# Hearthstone Heritage Installation- steel studs, ceramic, OAK



## Highbeam (Sep 9, 2007)

Now that I have this thing in and burning I want to post up my experiences so that all may benefit. Thanks to everyone who helped with my sometimes silly questions and concerns. Excuse the darkness of some images, I didn't have the time to lighten themup but certainly am willing to if it would halp anyone. Actually, please let me know if I can offer any clarification on this install. It was permitted and inspected.

This last Xmas I moved into a house built in 1963 with a masonry fireplace containing a Lopi Freedom Bay insert. Nice sandstone hearth with a short chimney that I had lined with a Homesaver liner right away as a safety item which was a waste of money since I tore it down the following Spring. The masonry was cracked in the rear among other things. The Lopi was certified but about 15 years old and was sold to a new home. Photoa1

The removed fireplace left a big hole in the floor, the wall, and the ceiling. I framed and the floor in with substantial extra support and several layers of plywood to make up the 2 inch floor thickness. Tongue and groove subfloor. Two extra 4x6 beams under there too. Once I was at grade in the house I built the wall and sheetrocked the holes. I then tried to find micore. Nope not going to happen. So I went with the steel studs and built a platform for the stove. I placed the studwork very close together for strength since this platform would support about 300 lbs of durock, a 500 lb stove, tile, mud, firewood, and the guys installing the stove. The studs feel flimsy but as in teh end the platform worked fine. I used slf tapping scers to attach the studs together and cut them with my steel cutting 14" chopsaw. You've got to size the platform right if you plan to use tile and you don't want to cut it. Biggest mental challenge was that. When putting tile on the top front and sides of the platform everything has to be just right. Even consider how far the tile will squish down into the thinset. Steel studs for platform, photo 1. Last dark photo.

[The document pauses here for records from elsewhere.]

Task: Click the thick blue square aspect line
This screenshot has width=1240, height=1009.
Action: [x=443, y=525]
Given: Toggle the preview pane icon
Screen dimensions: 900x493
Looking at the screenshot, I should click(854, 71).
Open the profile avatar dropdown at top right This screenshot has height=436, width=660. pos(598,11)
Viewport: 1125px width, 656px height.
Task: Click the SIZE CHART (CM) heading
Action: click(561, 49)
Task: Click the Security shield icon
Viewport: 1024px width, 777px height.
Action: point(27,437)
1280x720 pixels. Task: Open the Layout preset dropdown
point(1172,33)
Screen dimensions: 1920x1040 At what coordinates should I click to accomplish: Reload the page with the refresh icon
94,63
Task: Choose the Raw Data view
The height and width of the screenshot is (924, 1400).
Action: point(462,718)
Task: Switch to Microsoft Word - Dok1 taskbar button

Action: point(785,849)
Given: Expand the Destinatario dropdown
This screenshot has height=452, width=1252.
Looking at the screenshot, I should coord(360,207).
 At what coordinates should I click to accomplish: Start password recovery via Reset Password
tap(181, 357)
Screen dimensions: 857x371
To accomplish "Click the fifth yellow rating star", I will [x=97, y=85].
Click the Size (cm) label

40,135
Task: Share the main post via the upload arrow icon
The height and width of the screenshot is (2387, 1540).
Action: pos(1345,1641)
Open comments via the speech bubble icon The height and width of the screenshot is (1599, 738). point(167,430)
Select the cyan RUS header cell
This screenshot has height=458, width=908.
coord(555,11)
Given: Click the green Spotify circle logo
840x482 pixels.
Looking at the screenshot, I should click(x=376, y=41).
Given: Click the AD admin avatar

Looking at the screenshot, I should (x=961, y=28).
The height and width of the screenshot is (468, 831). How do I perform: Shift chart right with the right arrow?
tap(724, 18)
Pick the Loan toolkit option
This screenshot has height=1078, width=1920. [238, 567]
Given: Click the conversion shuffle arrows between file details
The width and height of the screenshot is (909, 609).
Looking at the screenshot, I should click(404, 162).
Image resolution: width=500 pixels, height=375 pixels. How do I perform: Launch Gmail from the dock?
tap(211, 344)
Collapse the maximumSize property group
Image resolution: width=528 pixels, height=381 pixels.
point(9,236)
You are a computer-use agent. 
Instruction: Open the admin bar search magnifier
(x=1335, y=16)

The outside air is REQUIRED to be hooked up by my building inspector. The Hearthstone manual calls out a 3" duct which may be flexible almuminum. The old chimney foundation prevented me from dropping the duct vertically into the crawlspace so I utilized the space within the platform to route my duct. This one platform void is less protected than the others so I lined it with sheet steel. Don't crush the duct it cant' be replaced. Seal the penetration with fireblock.Photo2

2 layers of durock on top of the studs and one on the side. Each layer is seam sealed with the proper mesh tape and mudded with thinset. Also the layers of durock are glued together with a full layer of thinset. I measured and transfered the stud locations to the durock surface to be sure that all of the screws hit the platform studs. The second durock layer was screwed with no attention paid to the studs or the first set of screws. I cut durock with a circular saw easily. Don't crush the duct! Photo3


----------



## Highbeam (Sep 9, 2007)

Now I set tile. This was new for me and I used ceramic floor tiles from Lowes. I liked slate but it is harder and the slate can be tracked. HD had a dark tile that was good but the inner clay was terra cotta and any chip would reveal orange. So Lowes had a slightly lighter tile with a dark core. Here they are all cut and set in place but not grouted yet. Caulk against the wall. The front corners required a three way stroke of luck. I used a minimum 1/4" gap but then eyeballed a little extra because I needed to. It worked fine. Photo 4

Grouted with sanded grout as dark as I could find without choosing the black grout. Then sealed just the joints with a little roller tool. Photo 5

Here is where the pros come in. I hired out the venting. The guys I chose had to be called back since the class A in the attic was less than 2" from wood and the chimney not plumb. They fixed those things but I understand that it is hard to get it perfect. photo 6

Here it is in place. There is a single telescoping piece of double wall between the stove and the ceiling which is just about 5 feet. Then there is 8 feet of class A Simpson straight out the roof extending 4 feet above the roof and about 3 above the ridge. Nothing attaches the double wall to the stove's collar. Nothing but the twistlok attaches it to the ceiling support. 3 screws hold it in the telescoped position. The installers were certain that this was proper and so was the inspector. I did have the two 4 foot pieces of Class A screwed together in the attic in addition to twistloking them. Photo7


----------



## Highbeam (Sep 9, 2007)

Another view set back and showing the room better. I added the ceiling fan earlier this year. Photo 8

One of several break in fires.Photo9


----------



## Highbeam (Sep 9, 2007)

So my first impressions. The horizontal nipple of the outside air kit is very nice since it allows some flexibility in plumbing. Slides right inside the 3" duct and ALL combustion air enters this nipple so those folks wanting to add a valve could do it here. The inspector would have failed me had this not been hooked up.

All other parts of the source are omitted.